Whether you use numbers or watch the games, there is one thing that is very clear about the Notre Dame Fighting Irish: They are better than they were a season ago.
In fact, over the short three years that Brian Kelly has been in South Bend, Notre Dame has gotten better each year, especially on the defensive side of the ball.
Bob Diaco has made some tremendous strides with his unit, and both the stats and the production prove that point. On paper, the Irish have gone from 23rd and 24th in scoring defense in 2010 and 2011, respectively, to No. 1 in 2012.
Against the run they have moved up from 51st and 47th in 2010 and 2011, respectively, to fourth in 2012. They have the 20th-ranked passing defense this season after spending 2010 and 2011 ranked at 53rd and 38th, respectively. Even total defense has taken a big leap, up from 51st in 2010 to 30th in 2011, and now they find themselves sitting at sixth.
That said, the bigger leap comes when you watch the film of the progression of this unit over the last few seasons. Throw in some video of Diaco's similar scheme at Cincinnati and then watch 2012 Notre Dame football. You will see the improvements.
The reality of it is that, schematically, the Irish have grown by leaps and bounds from year to year, and that is a testament to their coaching staff and their players. Instead of getting nuggets of information and pieces of a playbook, the Irish, in year three, have the bulk of the scheme installed and running on all cylinders.
Take a look at what better players can do for a scheme:
That's Diaco on a goal-line play against a very run-heavy Pittsburgh team in 2009. Notice the lack of big bodies and the way players are off the line in an effort to help them get angles to the football.
This is Diaco in 2012 against USC. Notice that he's only got one guy off the line, Manti Te'o. Te'o handles the side-to-side work as the safeties, Zeke Motta and Matthias Farley, crash off the edge, pinching to disrupt plays.
Schematically, this is not something that most defenses do—or can do—when they get to the goal line. However, because of Te'o and his ability to cover ground side-to-side, Diaco is free to do different things in critical situations.
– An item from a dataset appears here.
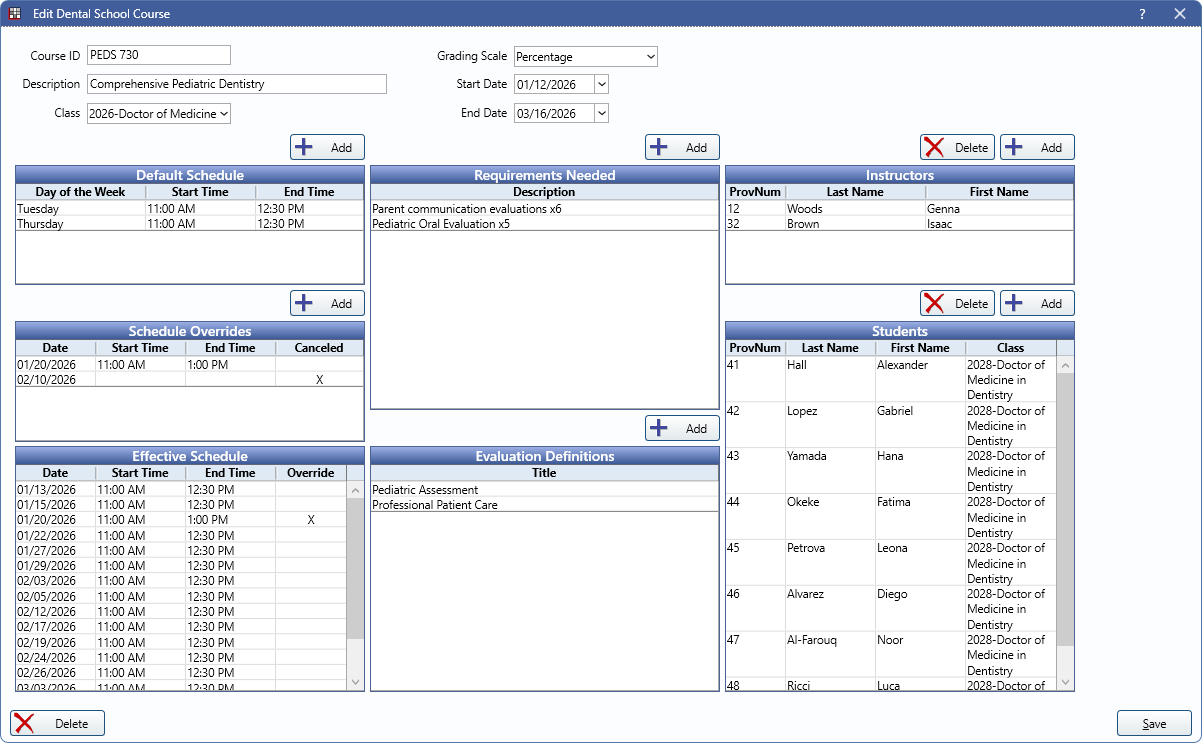Image resolution: width=1202 pixels, height=743 pixels.
Task: Click Add button above Students table
Action: coord(1037,303)

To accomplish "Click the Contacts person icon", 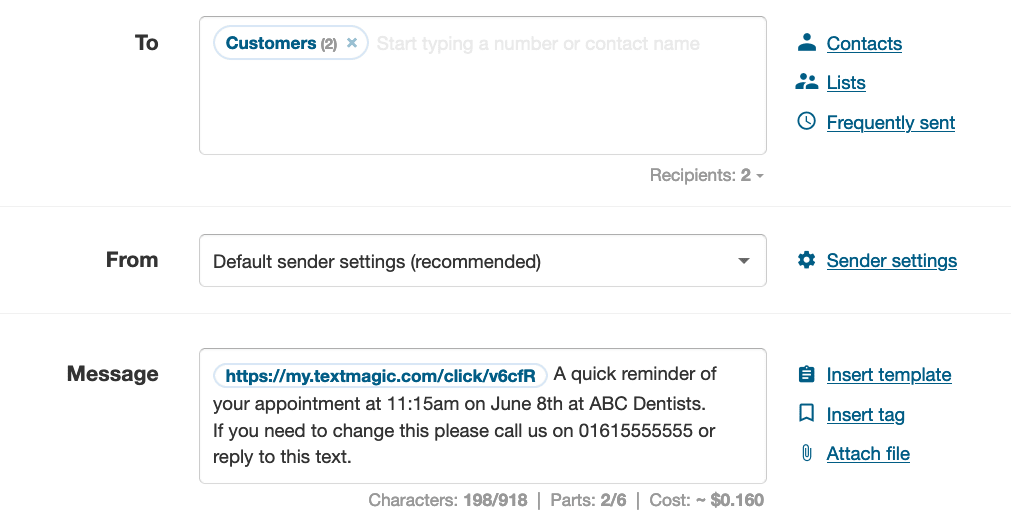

Te'o gets a lot of the spotlight, but players like Louis Nix III and Prince Shembo also have to be highlighted for increasing the schematic freedom of the Fighting Irish. Both guys have spent the entirety of their collegiate careers working under Diaco. The understanding and trust that he has in both of these players is tremendous.
Throw in guys like Stephon Tuitt and Sheldon Day, two physical specimens at the longstick position, and you gain schematic freedom that steady players like Kapron Lewis-Moore were unable to afford.
Diaco has a knack for meshing styles through his scheme as well. While Lewis-Moore is not as physically gifted as Tuitt or Day, the fifth-year senior, with plenty of games under his belt, is still available to do more than just fill a role for the Irish.
Nowhere is Diaco's knack for meshing styles within his scheme more apparent than in the usage of Dan Fox and Carlo Calabrese. Fox, who is quicker and more athletic, gets the go in passing situations or against teams where the Irish need more out of their second interior linebacker in coverage.
Calabrese, more of a brawler who likes to slug it out in the box, gets on the field in short-yardage situations and moments where teams are more prone to run the ball. Instead of having one linebacker with a deficiency for teams to exploit, Diaco has found a way to juggle down and distance, two tendencies to help two players become one quality linebacker.
Bob Diaco has crafted a monster out of an Irish defense just a few years from being ranked 86th and 63rd in total defense and scoring defense, respectively, to end the Charlie Weis tenure. His scheme—thanks to these players—has reached heights that would have been unattainable at Cincinnati or directional Michigan. He is earning his paycheck, and the guys out there grinding for him are making it all possible.